Abstract

Against increasing rule of law backsliding within the EU, the European Commission has presented the rule of law as a well-established and well-defined principle whose core meaning is furthermore shared as a common value among all Member States. In refute, the national governments of the two EU countries, which are both subject to special EU procedures on account of the systemic threat to the rule of law their repeated actions have caused, have claimed that the rule of law is neither defined in EU law, nor could it be defined in EU law. This article’s primary aim is to assess these conflicting assertions. It does so by first offering an overview of the EU legal framework on the basis of which it is shown that the rule of law, as asserted by the Commission, is a well-established constitutional principle of EU law.
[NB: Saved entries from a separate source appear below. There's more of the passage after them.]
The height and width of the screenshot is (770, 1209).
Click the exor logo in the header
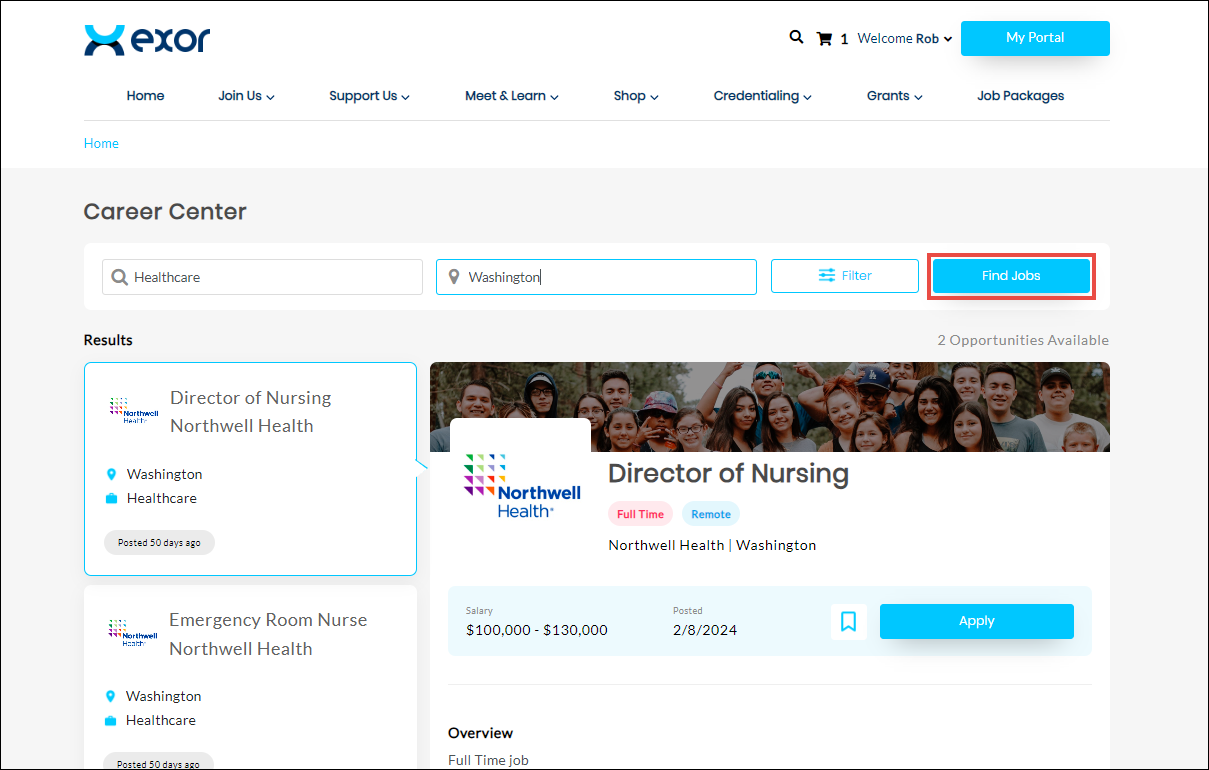point(147,40)
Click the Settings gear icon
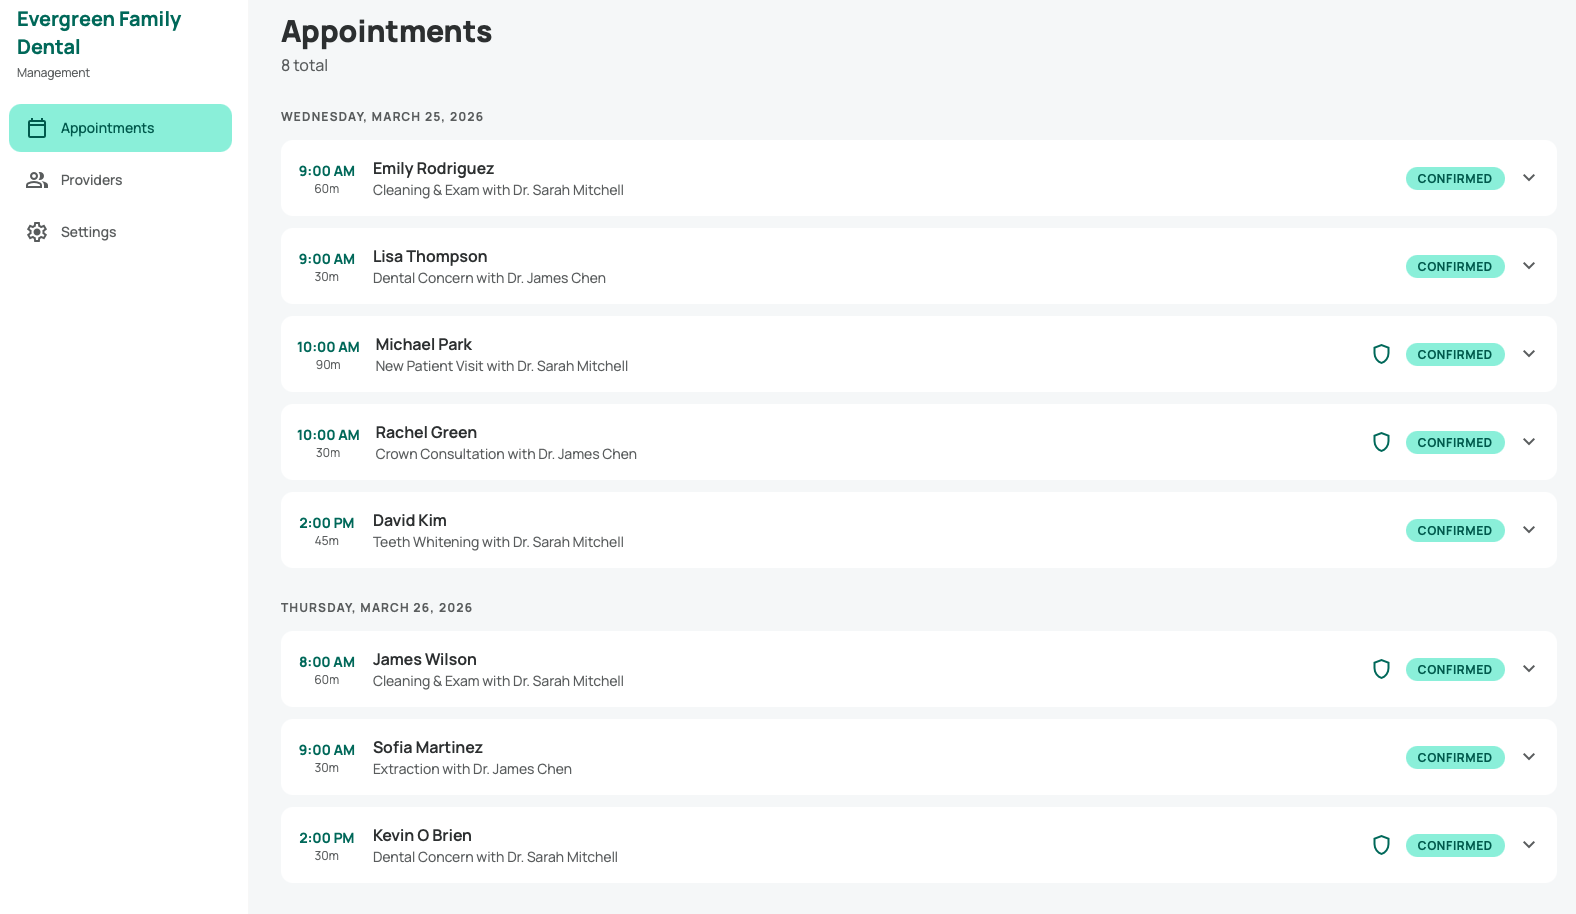 (37, 232)
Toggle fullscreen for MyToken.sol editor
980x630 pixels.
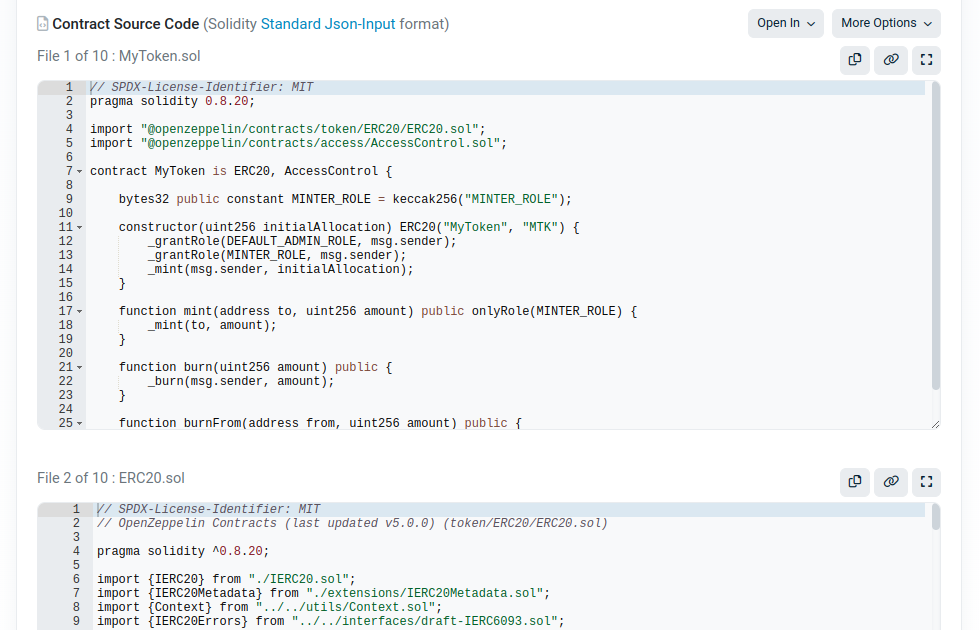point(927,60)
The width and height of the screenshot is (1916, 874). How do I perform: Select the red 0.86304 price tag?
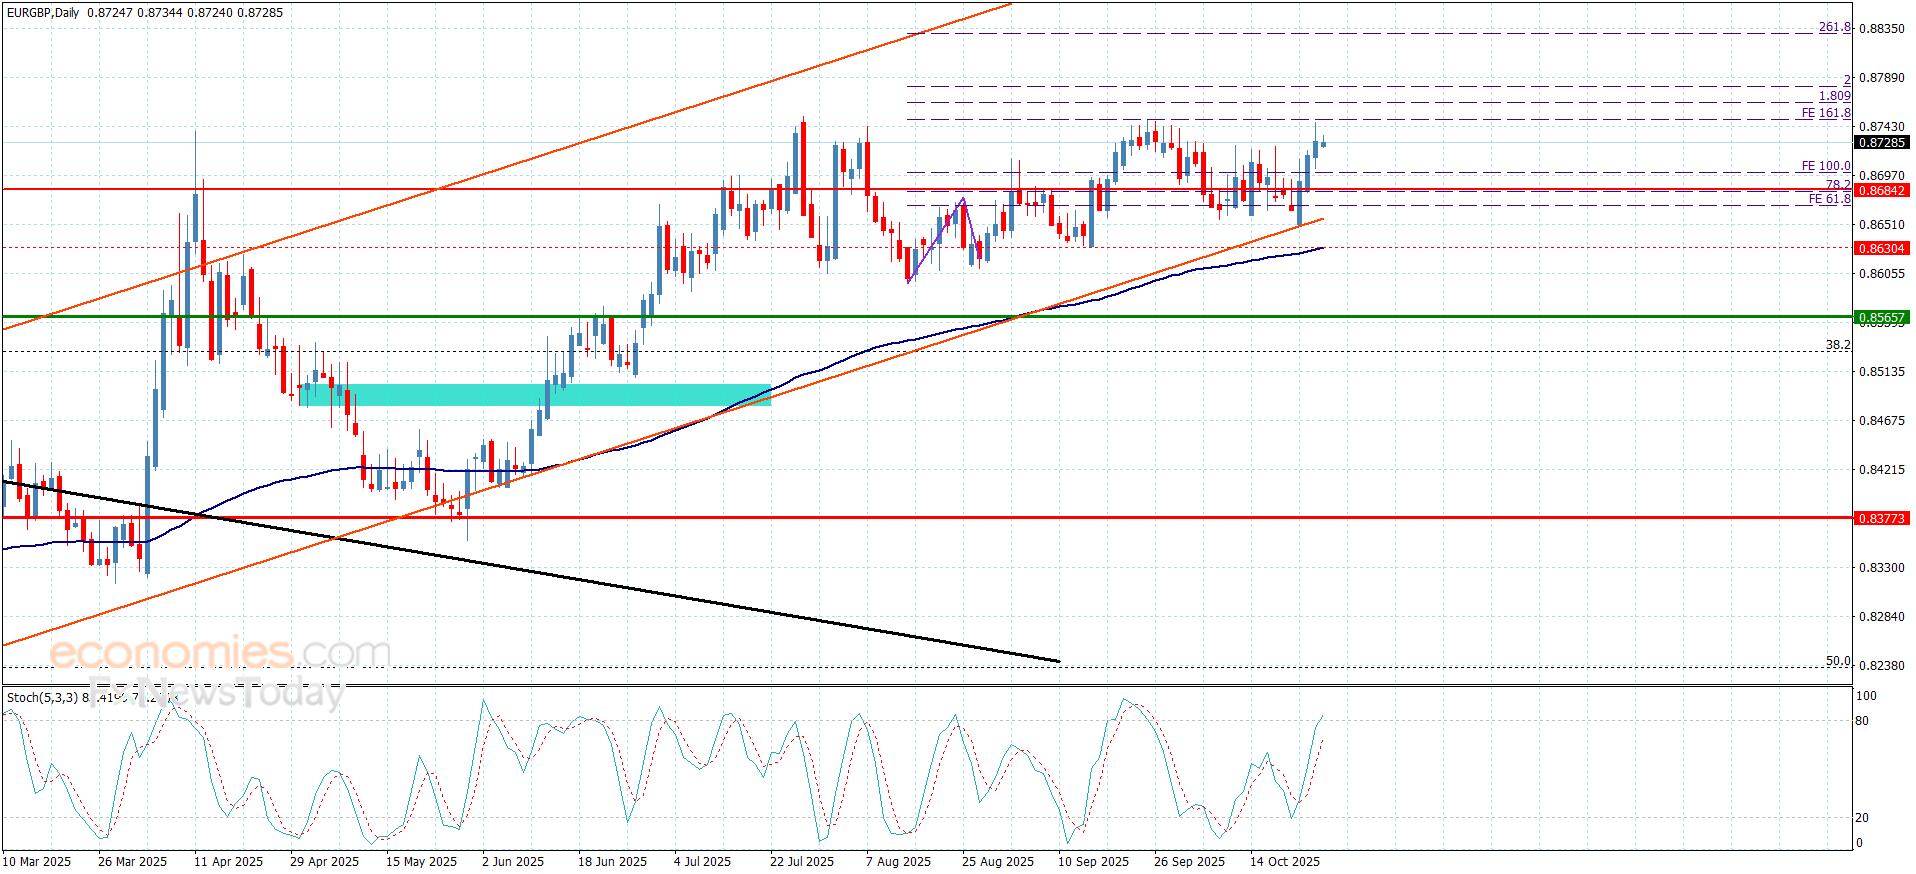pyautogui.click(x=1882, y=248)
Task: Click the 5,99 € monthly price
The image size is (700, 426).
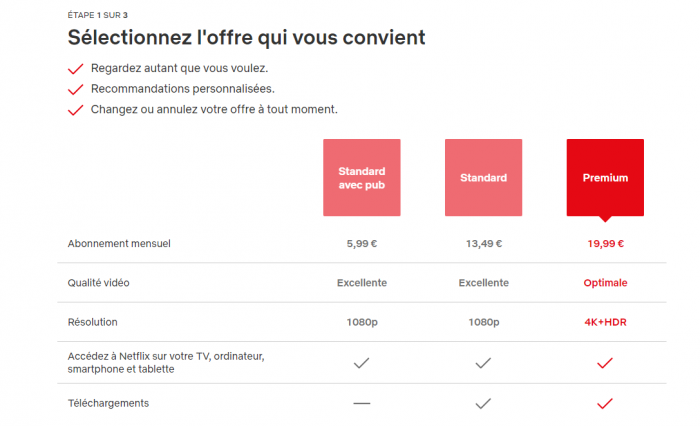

It furthermore shows that it is well-defined, not least because of the Court of Justice’s extensive case law, the European Commission’s definitional codification of it and most recently, the adoption of the Rule of Law Conditionality Regulation 2020/2092 which provides the first comprehensive allen compassing internal-oriented definition of the rule of law adopted by the EU co-legislators. This article furthermore contends that the EU’s understanding of the rule of law reflects what may be presented as a broad consensus in the European legal space on its core meaning and components; its legal use as a primary principle of judicial interpretation and a source from which standards of judicial review may be derived; and how the rule of law relates to other fundamental values. Finally, this article concludes by examining the reality of a potentially emerging East-West dissensus as regards the rule of law. In light of evidence of strong and widespread support for the rule of law in every single EU Member State in the face of top-down attempts to systemically undermine it, it is however submitted that there is no meaningful East-West divide but an authoritarian-liberal divide at elite level.